Let’s imagine an innovative data use case where we want to inform a client in the automotive industry of the total emissions footprint of the aluminum they bought from our plant in the year 2022. This calculation requires data about process variables like gas and electricity consumption (historian), for each machine step (MES) across all the customers orders in all the plants (ERP). This requires joining the data from these three systems. Technically this is certainly possible, but tricky because of the two following problems. Firstly, the data in these systems is completely separated: it resides on different networks or even different plants and therefore has to be moved to one place. Secondly, because these systems are provided by different vendors and represent very different things (a temperature measurement looks very different from a sales order), they have completely different data models. As a result, properly combining and joining the data requires extensive engineering effort which takes a lot of time and costs a lot of money.

As a solution, manufacturing companies have started implementing (cloud) data lakes as a crucial part of their digital transformation journey. Data lakes act as a single source of truth because they combine the data from all these separate systems in a single, robust database that is easily accessible from anywhere over the internet. This solves the first problem of separate data silos. However, this solution does not address the second problem of the discrepancy in data models! This is because often these systems are simply replicated in the data lake: there is a table with MES data and another table with pressure sensor values from the historian.

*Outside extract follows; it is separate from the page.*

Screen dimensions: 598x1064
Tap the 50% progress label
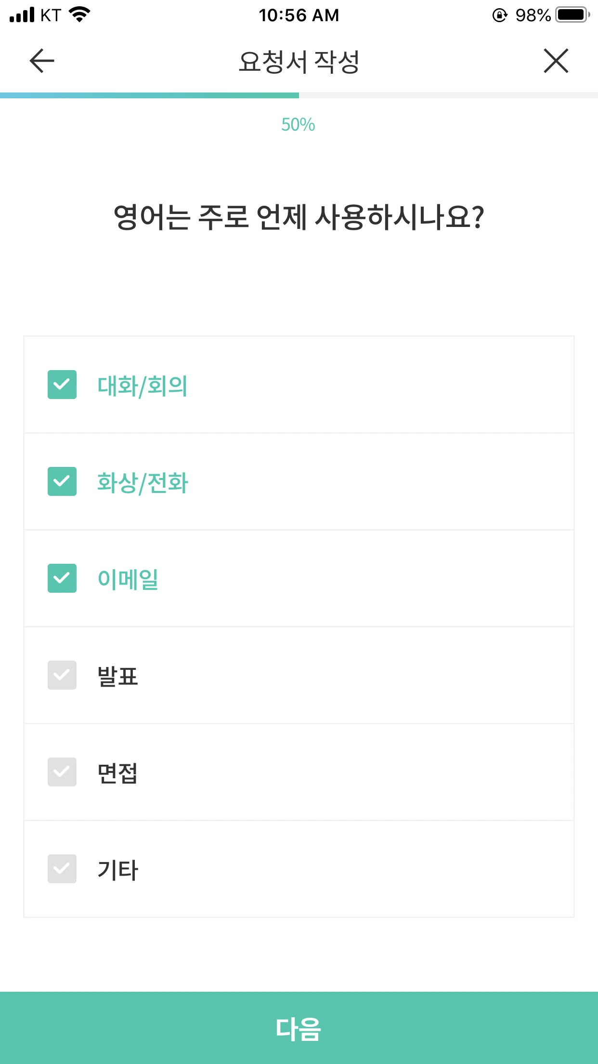click(299, 125)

We may ask ourselves: do we really need to carry the historical notions of “MES”, “ERP” and “Historian” into the future? Can we instead come up with a simpler data model by, perhaps, organizing **all** the company’s data into a single hierarchical relationship by region, plant, production line, machine, sensor, etc. Such a solution that combines all the company’s data in a single source of truth and under one common data model has recently been coined as a Unified Namespace or UNS and is quickly gaining a lot of attention in the Industry 4.0 world.